- **Task goal**
Return each line of the records below that contains the word "Given".

# # #

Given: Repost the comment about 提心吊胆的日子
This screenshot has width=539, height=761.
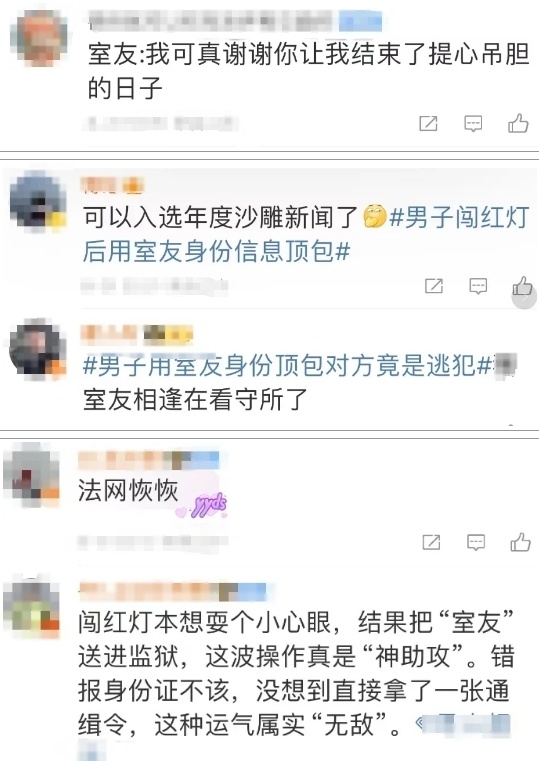Looking at the screenshot, I should point(428,123).
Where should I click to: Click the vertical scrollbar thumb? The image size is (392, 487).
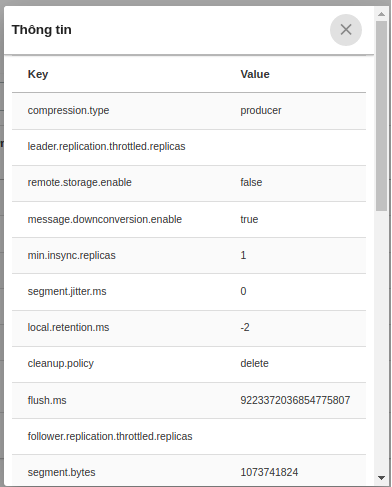pos(381,116)
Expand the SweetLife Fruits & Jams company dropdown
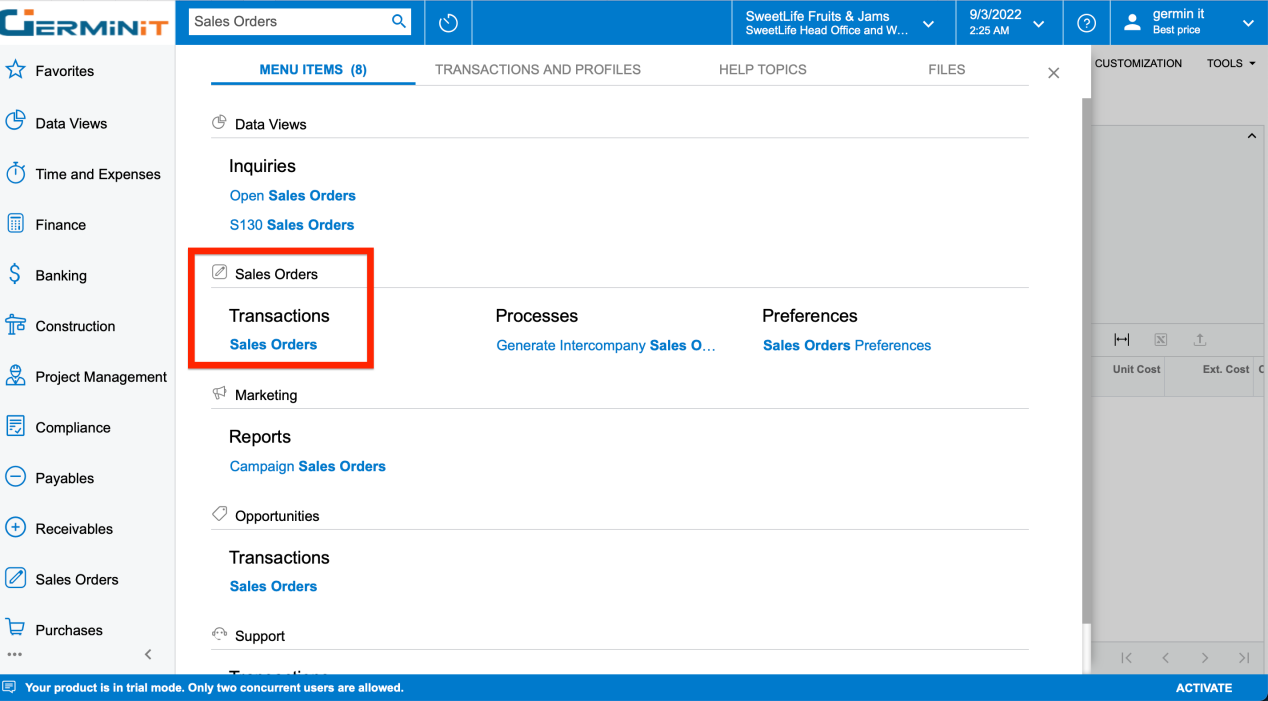This screenshot has height=701, width=1268. 928,23
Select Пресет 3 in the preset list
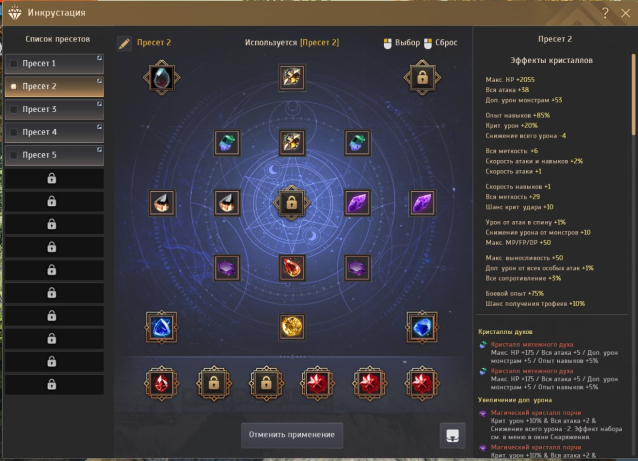Viewport: 638px width, 461px height. (x=55, y=109)
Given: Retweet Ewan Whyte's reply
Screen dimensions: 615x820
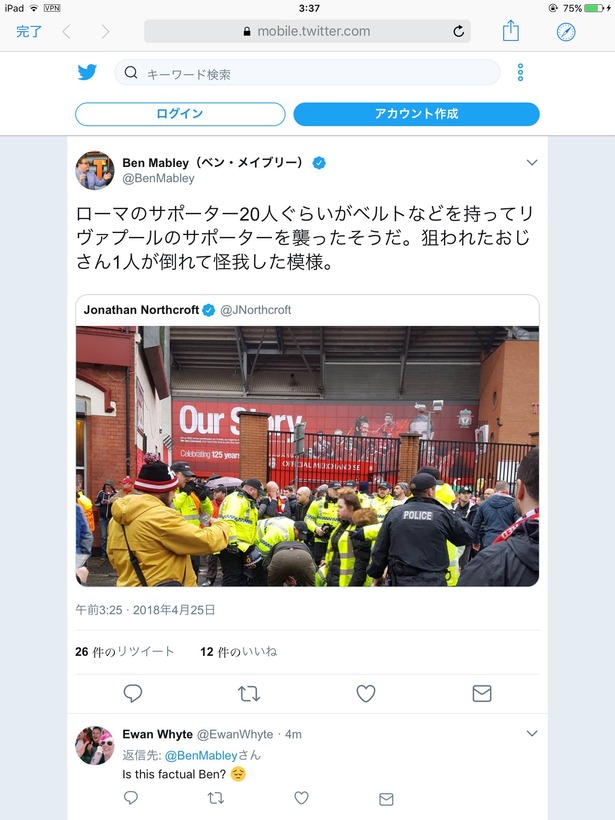Looking at the screenshot, I should pyautogui.click(x=215, y=798).
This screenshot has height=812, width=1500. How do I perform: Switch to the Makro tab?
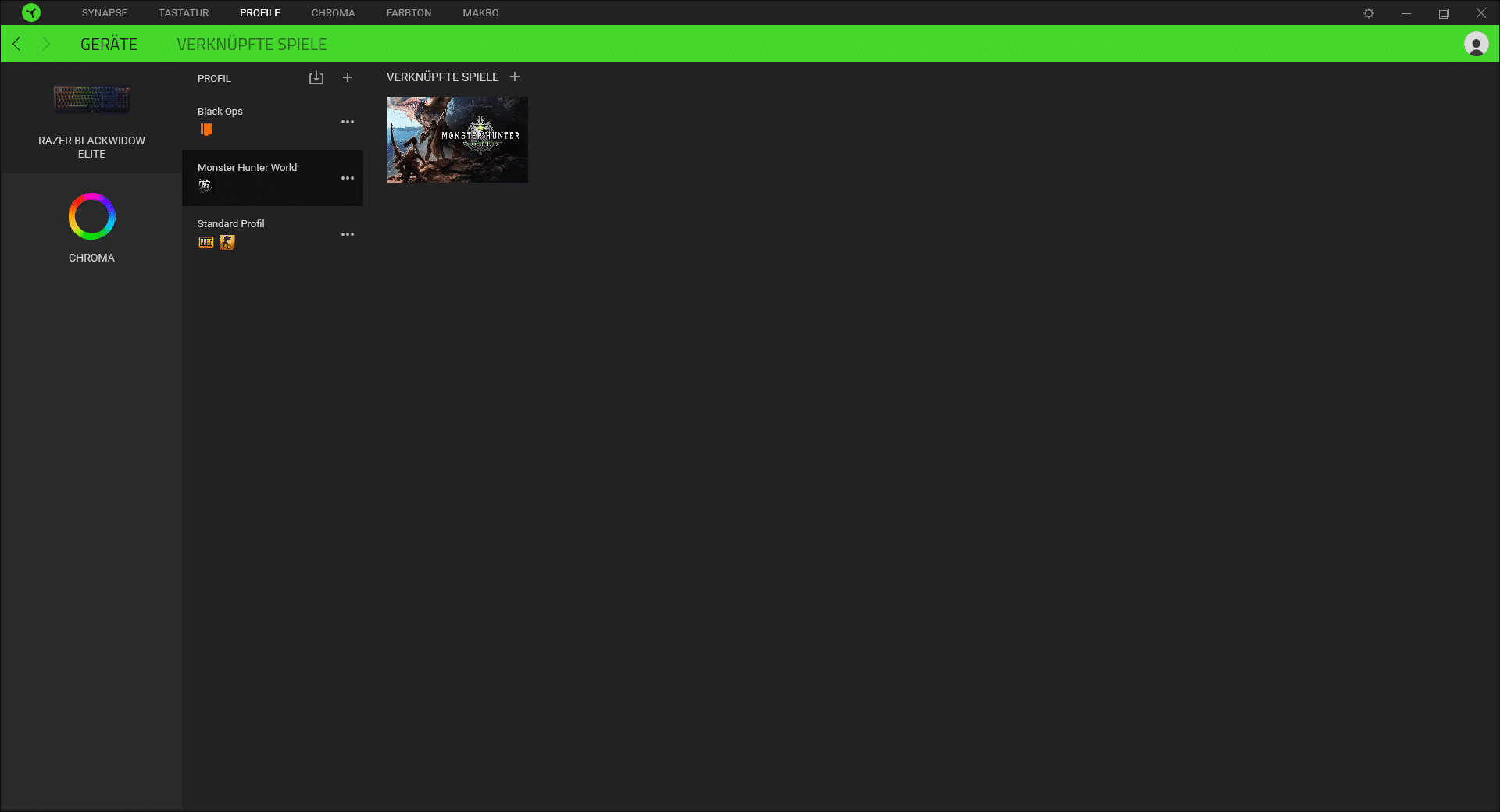(480, 13)
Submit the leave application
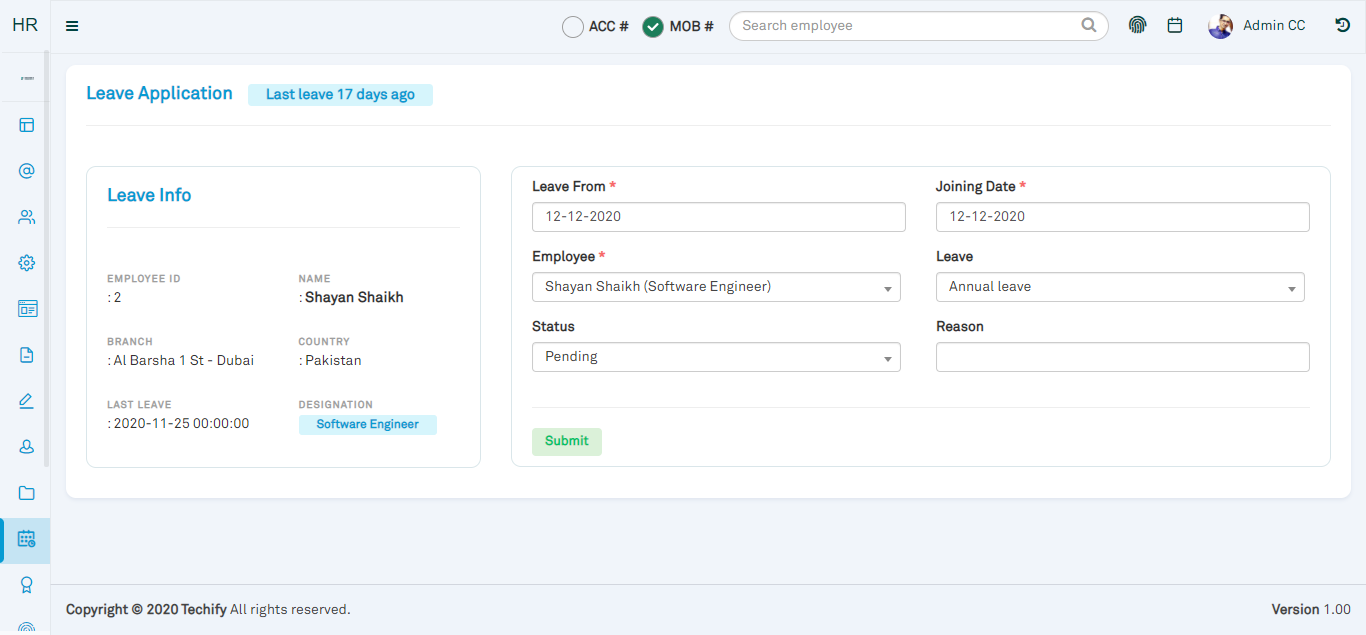The height and width of the screenshot is (635, 1366). [x=567, y=441]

# # #

- **Problem solution**
Given: Repost the comment about 提心吊胆的日子
Given: Retweet Ewan Whyte's reply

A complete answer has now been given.